> [WORK TASK]: Two lines mark the range in the entries below: the one holding "Apply (315, 308)" and the one holding "Las Vegas (129, 2110)". Set down those two and all lines between them, exactly.

> [GIVEN DATA]:
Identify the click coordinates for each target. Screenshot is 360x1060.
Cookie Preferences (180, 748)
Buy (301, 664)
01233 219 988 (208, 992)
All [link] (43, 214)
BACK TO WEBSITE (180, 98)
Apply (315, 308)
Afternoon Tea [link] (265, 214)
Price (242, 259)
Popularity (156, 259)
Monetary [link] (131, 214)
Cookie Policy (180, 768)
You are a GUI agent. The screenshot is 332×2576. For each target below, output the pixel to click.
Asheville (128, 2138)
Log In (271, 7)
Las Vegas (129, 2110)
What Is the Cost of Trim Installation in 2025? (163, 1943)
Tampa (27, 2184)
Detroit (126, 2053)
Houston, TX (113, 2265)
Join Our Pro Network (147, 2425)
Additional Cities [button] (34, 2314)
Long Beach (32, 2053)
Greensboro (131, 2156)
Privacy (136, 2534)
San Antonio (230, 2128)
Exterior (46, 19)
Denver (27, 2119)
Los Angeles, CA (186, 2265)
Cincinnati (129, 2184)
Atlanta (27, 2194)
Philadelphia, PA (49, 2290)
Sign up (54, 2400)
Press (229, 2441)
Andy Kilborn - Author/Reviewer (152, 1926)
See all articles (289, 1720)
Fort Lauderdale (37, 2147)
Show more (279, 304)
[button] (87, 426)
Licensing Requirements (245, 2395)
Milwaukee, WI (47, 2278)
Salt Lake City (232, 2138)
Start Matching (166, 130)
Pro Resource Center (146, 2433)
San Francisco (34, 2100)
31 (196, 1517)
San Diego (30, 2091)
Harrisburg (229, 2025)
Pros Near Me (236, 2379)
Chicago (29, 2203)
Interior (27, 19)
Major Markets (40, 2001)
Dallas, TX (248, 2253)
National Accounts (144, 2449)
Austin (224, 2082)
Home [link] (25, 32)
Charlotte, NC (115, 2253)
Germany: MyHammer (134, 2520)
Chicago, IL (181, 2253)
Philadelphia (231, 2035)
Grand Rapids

> [YOUR RESPONSE]:
Apply (315, 308)
Afternoon Tea [link] (265, 214)
Price (242, 259)
Popularity (156, 259)
Monetary [link] (131, 214)
Cookie Policy (180, 768)
You are a GUI agent. The screenshot is 332×2576. For each target below, output the pixel to click.
Asheville (128, 2138)
Log In (271, 7)
Las Vegas (129, 2110)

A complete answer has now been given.